Mindestens genauso wichtig ist das Potenzial in Industrie und Gewerbe, auch wenn es schwerer zu greifen ist. Welche Prozesse sich wirklich flexibilisieren lassen, in welchem Maße und unter welchen Voraussetzungen, ist von Betrieb zu Betrieb unterschiedlich und bedarf einer individuellen Planung. Ob und wann man beispielsweise Lasten steigern oder reduzieren soll und wie lang die Vorlaufzeit ist, ist sehr unterschiedlich, kann aber erhebliche Auswirkungen haben. Für Deutschland kommt das Kopernikus-Projekt SynErgie zu dem Schluss, dass Industriebetriebe ihre Last auf Abruf für 15 Minuten um bis zu 3,3 GW senken könnten. Steigern ließe sich die abgenommene Leistung über diesen Zeitraum um 1,5 GW.

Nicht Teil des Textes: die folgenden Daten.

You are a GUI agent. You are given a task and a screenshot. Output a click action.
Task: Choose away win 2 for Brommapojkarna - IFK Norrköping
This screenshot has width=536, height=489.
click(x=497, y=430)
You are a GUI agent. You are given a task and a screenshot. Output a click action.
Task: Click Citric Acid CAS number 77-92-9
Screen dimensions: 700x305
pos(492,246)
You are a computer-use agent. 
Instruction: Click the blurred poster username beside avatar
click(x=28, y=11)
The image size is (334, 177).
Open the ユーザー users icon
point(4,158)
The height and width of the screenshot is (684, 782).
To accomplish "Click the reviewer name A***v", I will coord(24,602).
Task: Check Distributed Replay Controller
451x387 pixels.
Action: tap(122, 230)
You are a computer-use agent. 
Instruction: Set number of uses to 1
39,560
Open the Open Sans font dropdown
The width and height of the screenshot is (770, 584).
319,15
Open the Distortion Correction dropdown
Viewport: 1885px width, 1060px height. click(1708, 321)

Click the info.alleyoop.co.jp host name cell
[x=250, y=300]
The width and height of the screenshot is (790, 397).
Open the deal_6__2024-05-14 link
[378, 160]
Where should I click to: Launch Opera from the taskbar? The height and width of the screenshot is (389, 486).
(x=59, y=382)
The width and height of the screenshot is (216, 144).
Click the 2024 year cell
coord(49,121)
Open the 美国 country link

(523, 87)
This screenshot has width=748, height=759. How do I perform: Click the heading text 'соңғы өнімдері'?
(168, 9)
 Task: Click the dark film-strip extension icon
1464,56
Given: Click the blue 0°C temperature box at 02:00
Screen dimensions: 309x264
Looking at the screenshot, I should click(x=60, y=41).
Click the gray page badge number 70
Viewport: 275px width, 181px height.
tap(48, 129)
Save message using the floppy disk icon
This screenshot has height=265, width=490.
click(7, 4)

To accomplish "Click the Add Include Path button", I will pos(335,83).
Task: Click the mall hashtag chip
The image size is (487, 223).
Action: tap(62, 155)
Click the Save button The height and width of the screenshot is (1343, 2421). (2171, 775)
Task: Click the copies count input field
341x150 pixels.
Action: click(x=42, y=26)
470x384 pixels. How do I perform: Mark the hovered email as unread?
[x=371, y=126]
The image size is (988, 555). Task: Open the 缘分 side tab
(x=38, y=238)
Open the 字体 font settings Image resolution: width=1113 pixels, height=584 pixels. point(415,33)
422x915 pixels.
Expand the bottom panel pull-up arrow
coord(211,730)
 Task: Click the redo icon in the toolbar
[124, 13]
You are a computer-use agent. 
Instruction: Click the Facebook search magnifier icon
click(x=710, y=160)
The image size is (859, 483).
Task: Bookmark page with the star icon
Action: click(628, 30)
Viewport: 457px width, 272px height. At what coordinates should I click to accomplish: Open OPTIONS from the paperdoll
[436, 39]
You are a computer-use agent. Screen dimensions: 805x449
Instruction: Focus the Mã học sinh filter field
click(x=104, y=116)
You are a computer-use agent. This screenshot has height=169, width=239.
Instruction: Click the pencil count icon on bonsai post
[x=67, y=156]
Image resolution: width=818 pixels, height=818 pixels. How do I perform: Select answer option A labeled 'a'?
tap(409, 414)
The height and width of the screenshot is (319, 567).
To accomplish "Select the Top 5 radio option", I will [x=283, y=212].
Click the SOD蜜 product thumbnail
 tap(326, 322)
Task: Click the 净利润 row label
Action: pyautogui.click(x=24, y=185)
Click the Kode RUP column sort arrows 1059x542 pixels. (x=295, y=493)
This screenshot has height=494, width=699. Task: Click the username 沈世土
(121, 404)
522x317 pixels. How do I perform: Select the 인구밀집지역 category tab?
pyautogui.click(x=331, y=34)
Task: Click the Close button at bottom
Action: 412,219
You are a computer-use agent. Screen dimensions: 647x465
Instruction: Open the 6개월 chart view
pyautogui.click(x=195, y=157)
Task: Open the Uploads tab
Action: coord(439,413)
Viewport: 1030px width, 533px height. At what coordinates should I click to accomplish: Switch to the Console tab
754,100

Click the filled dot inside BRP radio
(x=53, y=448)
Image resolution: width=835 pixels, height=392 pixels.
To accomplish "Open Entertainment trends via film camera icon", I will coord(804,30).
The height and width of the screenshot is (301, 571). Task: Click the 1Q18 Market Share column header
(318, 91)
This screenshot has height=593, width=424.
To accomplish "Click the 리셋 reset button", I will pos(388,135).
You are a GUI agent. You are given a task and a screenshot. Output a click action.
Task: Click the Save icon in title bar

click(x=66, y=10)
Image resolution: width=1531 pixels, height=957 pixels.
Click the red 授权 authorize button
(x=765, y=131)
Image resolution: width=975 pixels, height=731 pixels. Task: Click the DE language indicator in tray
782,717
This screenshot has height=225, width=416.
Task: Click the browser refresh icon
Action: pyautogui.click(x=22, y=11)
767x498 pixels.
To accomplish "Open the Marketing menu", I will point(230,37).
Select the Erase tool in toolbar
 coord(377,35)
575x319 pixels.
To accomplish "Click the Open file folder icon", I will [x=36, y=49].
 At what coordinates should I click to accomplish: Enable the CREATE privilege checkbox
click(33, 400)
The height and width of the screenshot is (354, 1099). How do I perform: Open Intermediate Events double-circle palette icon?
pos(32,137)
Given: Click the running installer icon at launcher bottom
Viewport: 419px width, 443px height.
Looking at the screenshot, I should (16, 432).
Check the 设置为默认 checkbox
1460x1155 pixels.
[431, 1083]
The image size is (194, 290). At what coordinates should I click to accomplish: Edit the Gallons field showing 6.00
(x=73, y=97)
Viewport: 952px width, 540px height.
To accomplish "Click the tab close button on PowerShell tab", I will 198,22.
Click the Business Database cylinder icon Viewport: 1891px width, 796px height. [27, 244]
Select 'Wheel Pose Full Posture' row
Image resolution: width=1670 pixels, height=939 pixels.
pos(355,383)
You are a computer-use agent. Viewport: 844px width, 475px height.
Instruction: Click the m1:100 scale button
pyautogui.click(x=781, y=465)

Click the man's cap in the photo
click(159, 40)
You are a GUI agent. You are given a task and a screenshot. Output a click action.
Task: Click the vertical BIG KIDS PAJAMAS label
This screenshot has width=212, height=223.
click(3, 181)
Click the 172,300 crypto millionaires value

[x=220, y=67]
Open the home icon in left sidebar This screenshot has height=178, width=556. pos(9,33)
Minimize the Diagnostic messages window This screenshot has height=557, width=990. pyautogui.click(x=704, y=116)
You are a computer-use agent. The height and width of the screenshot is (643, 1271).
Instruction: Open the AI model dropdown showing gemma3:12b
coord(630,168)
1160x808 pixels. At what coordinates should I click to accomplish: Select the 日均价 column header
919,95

Welche Auswirkung die Flexibilisierung aller Markteilnehmer hat, hat der europäische Branchenverband smartEn berechnet: Eine umfassende Integration aller technischen Flexibilitäten in den Markt könnte demnach die Stromerzeugungskosten in Europa um 4,6 Milliarden Euro senken und zugleich die Abregelung erneuerbarer Energien um 61 Prozent reduzieren. Michael Villa, Executive Director von smartEn, erklärt: „Die Aktivierung der flexiblen Nachfrage ist eine strategische Priorität, um den Zugang aller Verbraucher zu erschwinglichen Energiepreisen und insbesondere die Wettbewerbsfähigkeit der Industrien in Europa zu verbessern. Wir können uns nicht auf geopolitische Dynamiken verlassen, um die Energiepreise zu senken: Eine flexible Nachfrage kann dieses Ziel kurzfristig erreichen und gleichzeitig den Teilnehmern an Flexibilitätsprogrammen zusätzliche Vergütungen bieten.“
EM-Power Europe zeigt Überblick
Einen umfassenden Überblick über den aktuellen Stand von Technologien und Lösungen für die erforderliche umfassende Schaffung und Bereitstellung von Flexibilitäten bietet die internationale Fachmesse EM-Power Europe. Vom 7. bis zum 9. Mai 2025 treffen sich Innovatoren, Entscheider und Praktiker, um Produkte, Dienstleistungen, Geschäftsmodelle für integrierte Energielösungen und stabile Strometze vorzustellen und gemeinsam künftige Trends und Dynamiken zu diskutieren. Die EM-Power Europe ist Teil von The smarter E Europe, Europas größter Messeallianz für die Energiewirtschaft.